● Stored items
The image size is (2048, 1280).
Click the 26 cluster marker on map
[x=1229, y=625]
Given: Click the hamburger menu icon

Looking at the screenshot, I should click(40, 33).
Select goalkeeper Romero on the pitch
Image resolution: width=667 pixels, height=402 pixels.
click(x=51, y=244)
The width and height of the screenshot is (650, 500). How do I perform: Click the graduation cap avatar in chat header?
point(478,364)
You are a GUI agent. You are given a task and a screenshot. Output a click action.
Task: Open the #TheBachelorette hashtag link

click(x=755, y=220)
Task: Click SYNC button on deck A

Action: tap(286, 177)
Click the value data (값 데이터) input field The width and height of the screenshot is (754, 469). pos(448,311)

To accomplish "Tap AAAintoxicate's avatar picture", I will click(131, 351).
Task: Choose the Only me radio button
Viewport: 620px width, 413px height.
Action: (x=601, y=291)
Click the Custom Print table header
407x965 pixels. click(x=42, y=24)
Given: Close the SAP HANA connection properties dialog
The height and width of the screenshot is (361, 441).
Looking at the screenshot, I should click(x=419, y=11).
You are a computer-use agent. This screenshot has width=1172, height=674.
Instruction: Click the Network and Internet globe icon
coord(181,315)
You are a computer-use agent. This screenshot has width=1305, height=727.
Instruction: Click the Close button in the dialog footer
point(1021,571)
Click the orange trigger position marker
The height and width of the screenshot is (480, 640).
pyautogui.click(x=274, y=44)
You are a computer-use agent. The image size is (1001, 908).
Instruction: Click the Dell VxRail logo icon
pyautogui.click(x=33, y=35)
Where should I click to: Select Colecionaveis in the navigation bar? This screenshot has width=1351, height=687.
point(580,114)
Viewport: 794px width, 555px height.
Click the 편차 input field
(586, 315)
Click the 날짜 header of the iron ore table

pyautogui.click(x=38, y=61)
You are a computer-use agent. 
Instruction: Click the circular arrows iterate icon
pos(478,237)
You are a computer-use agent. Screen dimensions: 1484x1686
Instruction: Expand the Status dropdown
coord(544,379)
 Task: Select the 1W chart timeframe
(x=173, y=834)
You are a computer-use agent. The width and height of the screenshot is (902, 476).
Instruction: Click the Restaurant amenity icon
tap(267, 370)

● Try it
Your output must be an exact copy of every entry.

● Solution for this task
The image size is (2048, 1280).
Click the 26 cluster marker on map
[x=1229, y=625]
Given: Click the hamburger menu icon

Looking at the screenshot, I should click(40, 33).
Select goalkeeper Romero on the pitch
Image resolution: width=667 pixels, height=402 pixels.
click(x=51, y=244)
The width and height of the screenshot is (650, 500). How do I perform: Click the graduation cap avatar in chat header?
point(478,364)
You are a GUI agent. You are given a task and a screenshot. Output a click action.
Task: Open the #TheBachelorette hashtag link

click(x=755, y=220)
Task: Click SYNC button on deck A

Action: tap(286, 177)
Click the value data (값 데이터) input field The width and height of the screenshot is (754, 469). pos(448,311)

To accomplish "Tap AAAintoxicate's avatar picture", I will click(131, 351).
Task: Choose the Only me radio button
Viewport: 620px width, 413px height.
Action: (x=601, y=291)
Click the Custom Print table header
407x965 pixels. click(x=42, y=24)
Given: Close the SAP HANA connection properties dialog
The height and width of the screenshot is (361, 441).
Looking at the screenshot, I should click(x=419, y=11).
You are a computer-use agent. This screenshot has width=1172, height=674.
Instruction: Click the Network and Internet globe icon
coord(181,315)
You are a computer-use agent. This screenshot has width=1305, height=727.
Instruction: Click the Close button in the dialog footer
point(1021,571)
Click the orange trigger position marker
The height and width of the screenshot is (480, 640).
pyautogui.click(x=274, y=44)
You are a computer-use agent. The image size is (1001, 908).
Instruction: Click the Dell VxRail logo icon
pyautogui.click(x=33, y=35)
Where should I click to: Select Colecionaveis in the navigation bar? This screenshot has width=1351, height=687.
point(580,114)
Viewport: 794px width, 555px height.
Click the 편차 input field
(586, 315)
Click the 날짜 header of the iron ore table

pyautogui.click(x=38, y=61)
You are a computer-use agent. 
Instruction: Click the circular arrows iterate icon
pos(478,237)
You are a computer-use agent. Screen dimensions: 1484x1686
Instruction: Expand the Status dropdown
coord(544,379)
 Task: Select the 1W chart timeframe
(x=173, y=834)
You are a computer-use agent. The width and height of the screenshot is (902, 476).
Instruction: Click the Restaurant amenity icon
tap(267, 370)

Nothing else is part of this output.